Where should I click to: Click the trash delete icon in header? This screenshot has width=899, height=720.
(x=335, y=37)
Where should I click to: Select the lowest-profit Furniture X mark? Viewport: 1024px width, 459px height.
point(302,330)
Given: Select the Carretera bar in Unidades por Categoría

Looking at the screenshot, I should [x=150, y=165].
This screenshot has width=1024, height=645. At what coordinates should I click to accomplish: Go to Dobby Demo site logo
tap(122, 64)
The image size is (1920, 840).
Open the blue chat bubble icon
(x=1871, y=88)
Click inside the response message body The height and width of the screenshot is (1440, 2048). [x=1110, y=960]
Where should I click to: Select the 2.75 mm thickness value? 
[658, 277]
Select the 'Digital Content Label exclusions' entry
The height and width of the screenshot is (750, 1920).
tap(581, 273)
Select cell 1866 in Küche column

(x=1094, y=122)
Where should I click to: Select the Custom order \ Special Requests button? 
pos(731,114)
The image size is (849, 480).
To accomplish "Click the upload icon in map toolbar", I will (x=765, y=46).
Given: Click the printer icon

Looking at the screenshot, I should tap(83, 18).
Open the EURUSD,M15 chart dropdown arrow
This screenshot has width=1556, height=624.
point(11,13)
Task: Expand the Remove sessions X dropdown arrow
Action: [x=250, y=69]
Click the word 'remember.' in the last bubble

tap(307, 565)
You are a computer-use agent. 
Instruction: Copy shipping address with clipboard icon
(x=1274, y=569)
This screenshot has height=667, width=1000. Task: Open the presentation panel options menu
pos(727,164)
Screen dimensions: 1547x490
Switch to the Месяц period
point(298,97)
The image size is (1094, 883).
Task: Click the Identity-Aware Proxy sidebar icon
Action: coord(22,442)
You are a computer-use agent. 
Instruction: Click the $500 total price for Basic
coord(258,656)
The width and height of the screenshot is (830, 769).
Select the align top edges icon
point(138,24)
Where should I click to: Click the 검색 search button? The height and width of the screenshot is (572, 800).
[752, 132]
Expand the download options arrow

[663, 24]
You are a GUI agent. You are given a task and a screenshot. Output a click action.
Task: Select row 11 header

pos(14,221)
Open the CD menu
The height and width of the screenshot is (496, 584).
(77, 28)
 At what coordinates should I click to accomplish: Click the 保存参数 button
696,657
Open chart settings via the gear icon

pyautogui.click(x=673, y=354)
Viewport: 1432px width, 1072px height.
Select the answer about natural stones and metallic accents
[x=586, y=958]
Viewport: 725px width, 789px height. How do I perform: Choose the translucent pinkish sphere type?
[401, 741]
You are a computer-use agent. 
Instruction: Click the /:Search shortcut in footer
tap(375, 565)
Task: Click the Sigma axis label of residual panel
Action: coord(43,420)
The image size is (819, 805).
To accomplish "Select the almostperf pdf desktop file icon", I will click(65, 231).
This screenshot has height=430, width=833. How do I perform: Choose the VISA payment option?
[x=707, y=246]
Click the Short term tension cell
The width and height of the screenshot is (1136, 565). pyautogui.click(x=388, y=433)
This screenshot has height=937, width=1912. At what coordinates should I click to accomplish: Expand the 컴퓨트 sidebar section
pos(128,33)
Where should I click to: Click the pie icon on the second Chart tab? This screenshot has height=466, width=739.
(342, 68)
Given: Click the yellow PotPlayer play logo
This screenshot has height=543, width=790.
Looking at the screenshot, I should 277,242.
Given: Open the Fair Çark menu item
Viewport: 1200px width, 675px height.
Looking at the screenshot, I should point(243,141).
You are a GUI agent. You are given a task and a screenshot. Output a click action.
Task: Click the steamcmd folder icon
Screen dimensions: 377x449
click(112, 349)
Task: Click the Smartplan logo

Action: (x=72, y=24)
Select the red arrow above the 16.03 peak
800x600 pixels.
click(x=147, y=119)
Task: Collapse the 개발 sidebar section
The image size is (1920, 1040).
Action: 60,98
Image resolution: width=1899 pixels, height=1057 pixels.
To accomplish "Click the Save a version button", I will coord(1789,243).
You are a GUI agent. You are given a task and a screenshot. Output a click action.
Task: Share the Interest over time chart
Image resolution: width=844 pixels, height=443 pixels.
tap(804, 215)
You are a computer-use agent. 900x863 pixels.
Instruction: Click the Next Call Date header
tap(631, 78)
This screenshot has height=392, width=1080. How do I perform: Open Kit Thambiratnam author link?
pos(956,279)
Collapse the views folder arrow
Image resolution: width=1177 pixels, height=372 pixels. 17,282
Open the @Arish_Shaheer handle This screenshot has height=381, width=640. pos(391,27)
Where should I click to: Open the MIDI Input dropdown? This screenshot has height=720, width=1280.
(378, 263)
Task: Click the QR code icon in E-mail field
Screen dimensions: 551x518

**Exercise prompt**. Take every line from the listing above that includes the word "will" and copy it.

**Output below**.
To accomplish "Click the upload icon in map toolbar", I will (x=765, y=46).
To accomplish "Select the almostperf pdf desktop file icon", I will click(65, 231).
To accomplish "Click the Save a version button", I will coord(1789,243).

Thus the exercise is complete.